Aim of the task: Output nothing except the lines from the one containing "Task: Click the Detailed style value" through the final line of the data, both included, typed exactly, minus the pictures.

Saved data entries:

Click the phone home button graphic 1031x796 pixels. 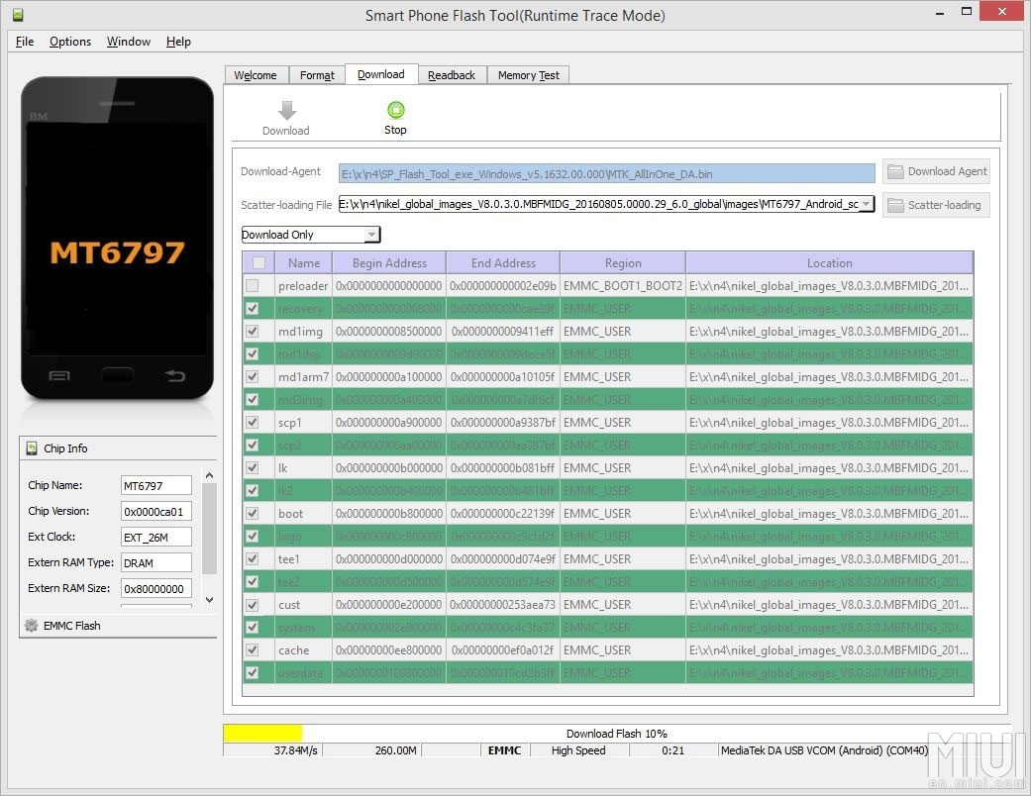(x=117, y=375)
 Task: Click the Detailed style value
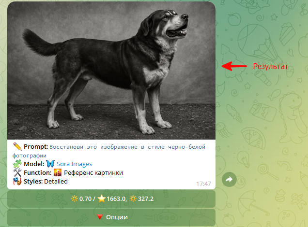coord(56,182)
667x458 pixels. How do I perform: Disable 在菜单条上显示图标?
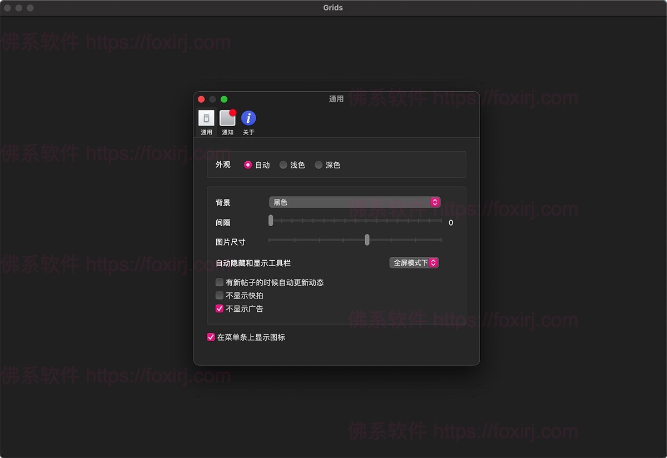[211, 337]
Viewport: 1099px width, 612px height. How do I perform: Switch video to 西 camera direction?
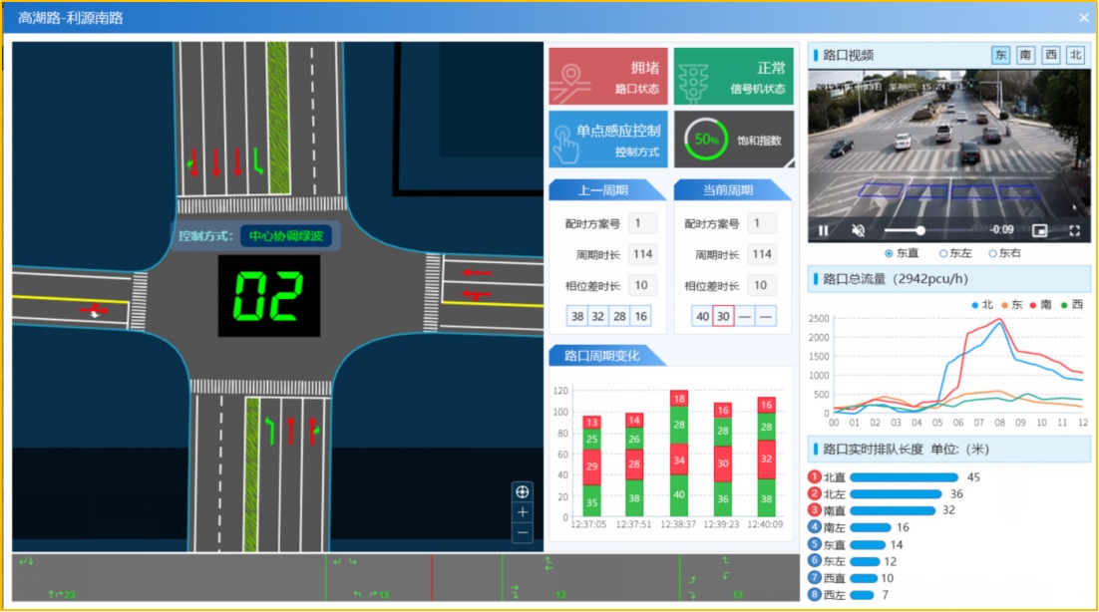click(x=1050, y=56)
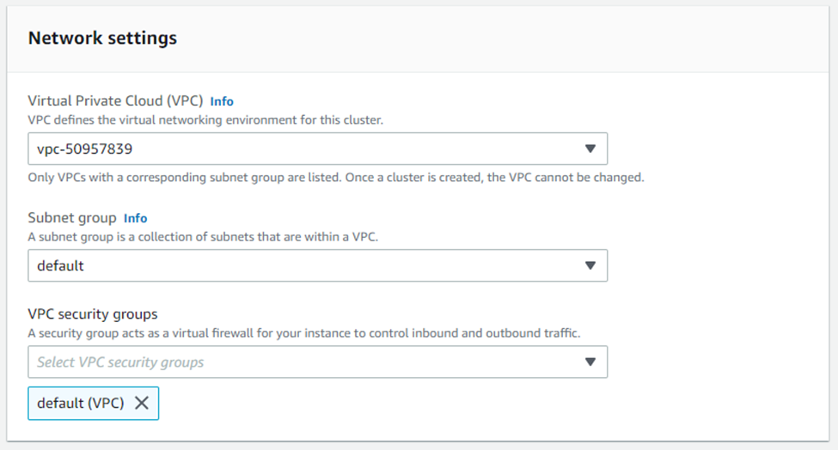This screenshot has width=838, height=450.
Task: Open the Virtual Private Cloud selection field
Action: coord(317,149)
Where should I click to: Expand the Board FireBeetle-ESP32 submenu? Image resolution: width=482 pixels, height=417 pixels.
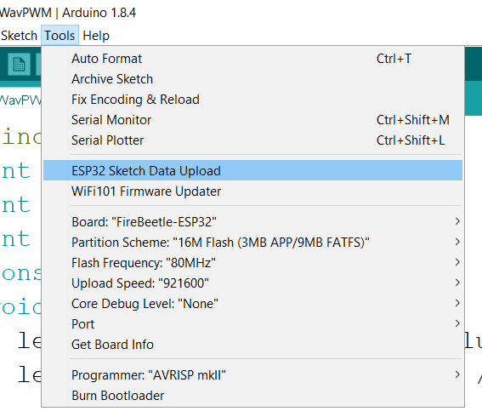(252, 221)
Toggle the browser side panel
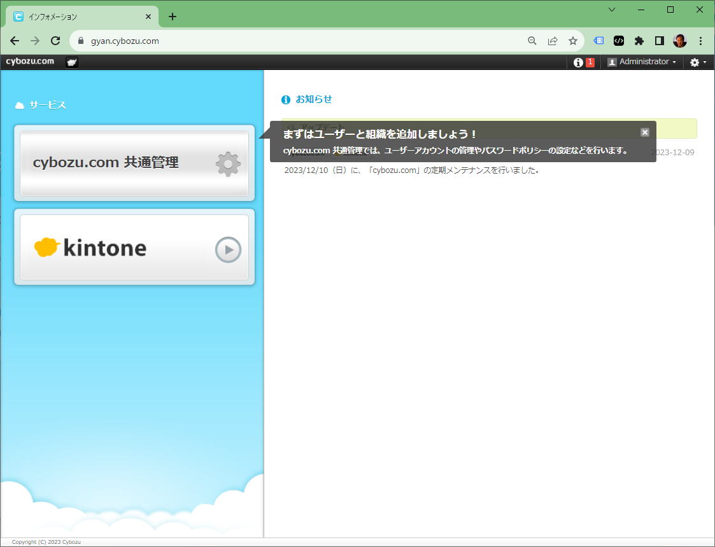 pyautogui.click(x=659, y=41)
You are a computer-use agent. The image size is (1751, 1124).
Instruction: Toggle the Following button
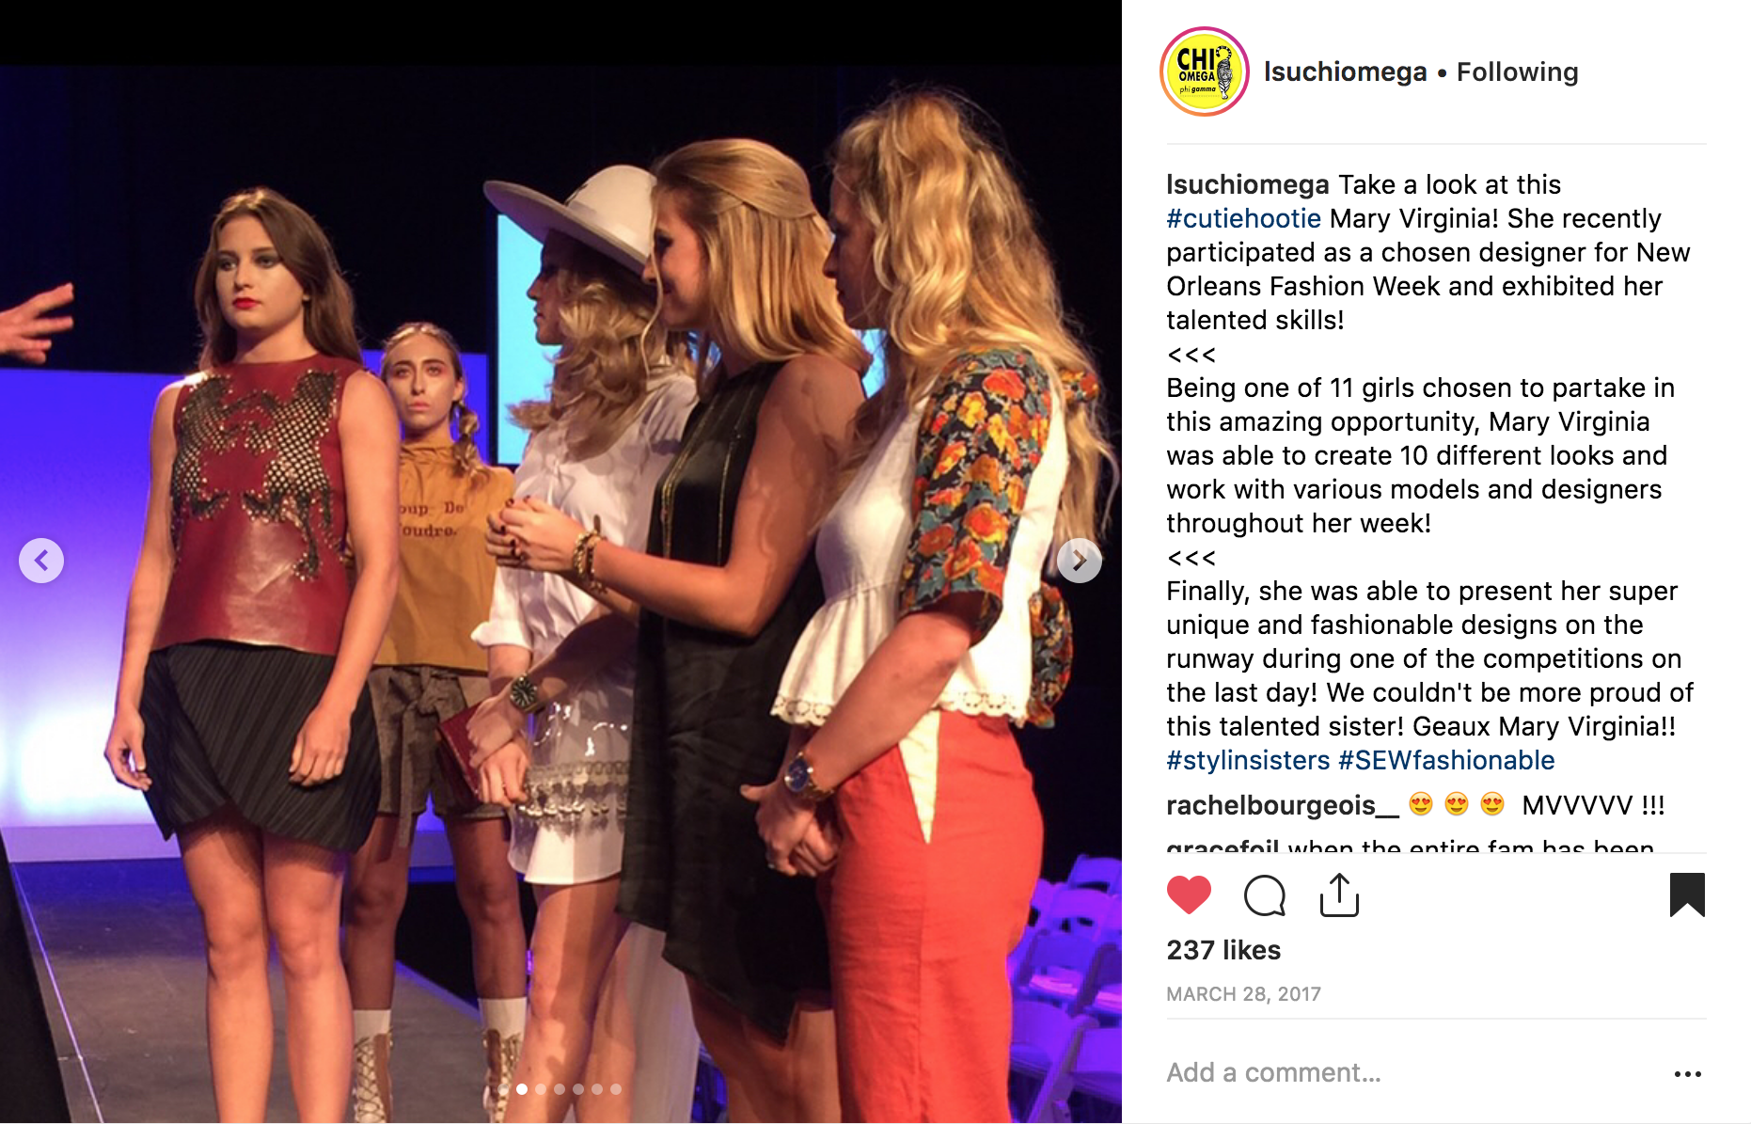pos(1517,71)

Task solution:
 Task: Click the Detailed style value
coord(56,182)
667x458 pixels. How do I perform: Disable 在菜单条上显示图标?
[211, 337]
Viewport: 1099px width, 612px height. How do I perform: Switch video to 西 camera direction?
click(x=1050, y=56)
This screenshot has width=838, height=450.
Task: Open the Virtual Private Cloud selection field
Action: coord(317,149)
Where should I click to: Expand the Board FireBeetle-ESP32 submenu? Image resolution: width=482 pixels, height=417 pixels.
(252, 221)
Toggle the browser side panel
 pyautogui.click(x=659, y=41)
You are a computer-use agent. The image size is (1751, 1124).
Instruction: Toggle the Following button
pos(1517,71)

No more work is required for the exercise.